Pull out every line in the records that contains the string "icon".

Records for processing:

==============================

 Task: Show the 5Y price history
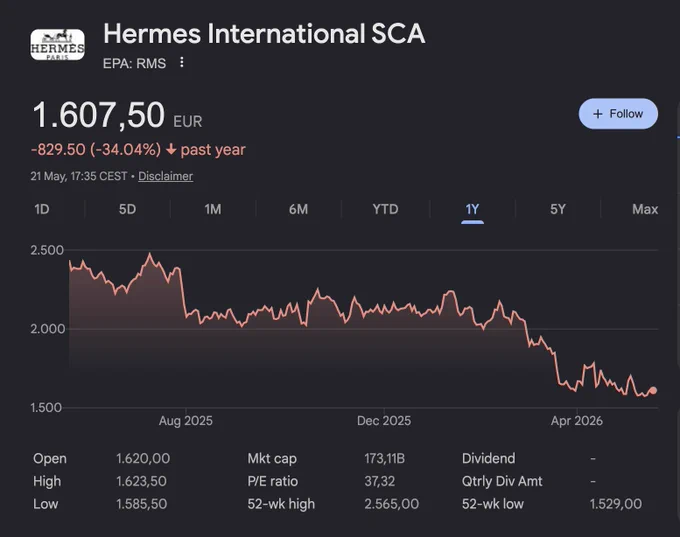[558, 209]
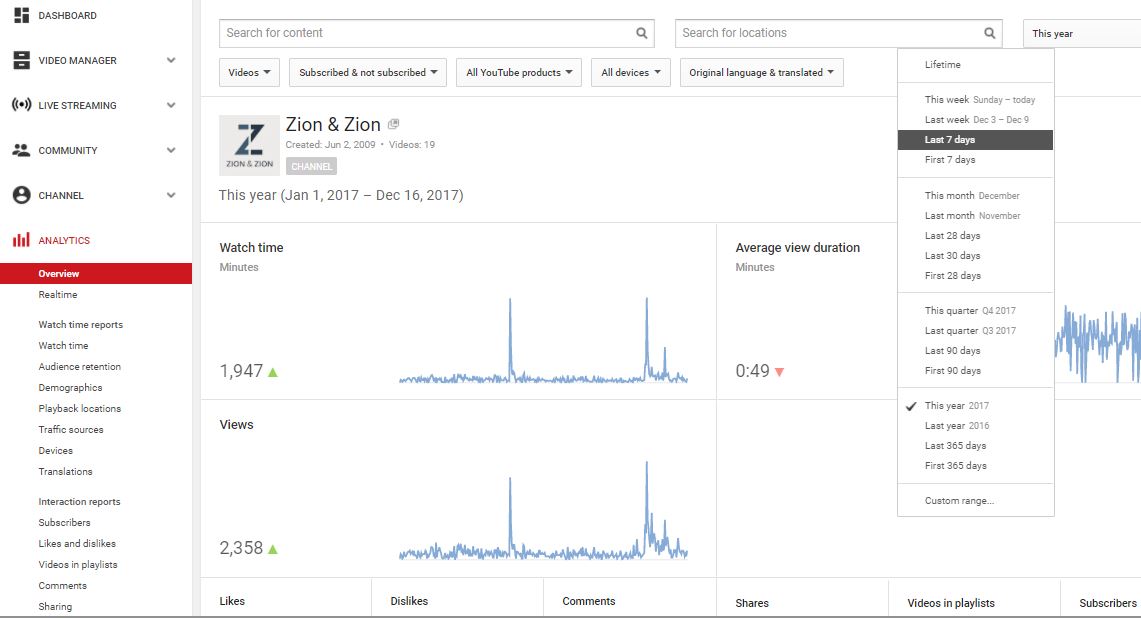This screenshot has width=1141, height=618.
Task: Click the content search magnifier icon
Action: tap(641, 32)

==============================

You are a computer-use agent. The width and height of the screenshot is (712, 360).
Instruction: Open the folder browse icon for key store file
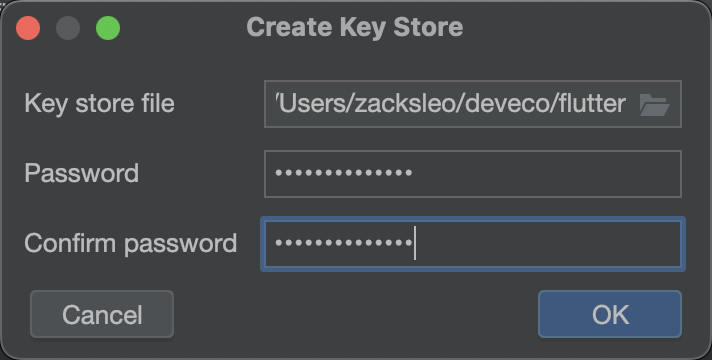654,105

==============================

Answer to the task:
Task: Click the content search magnifier icon
Instruction: Open the folder browse icon for key store file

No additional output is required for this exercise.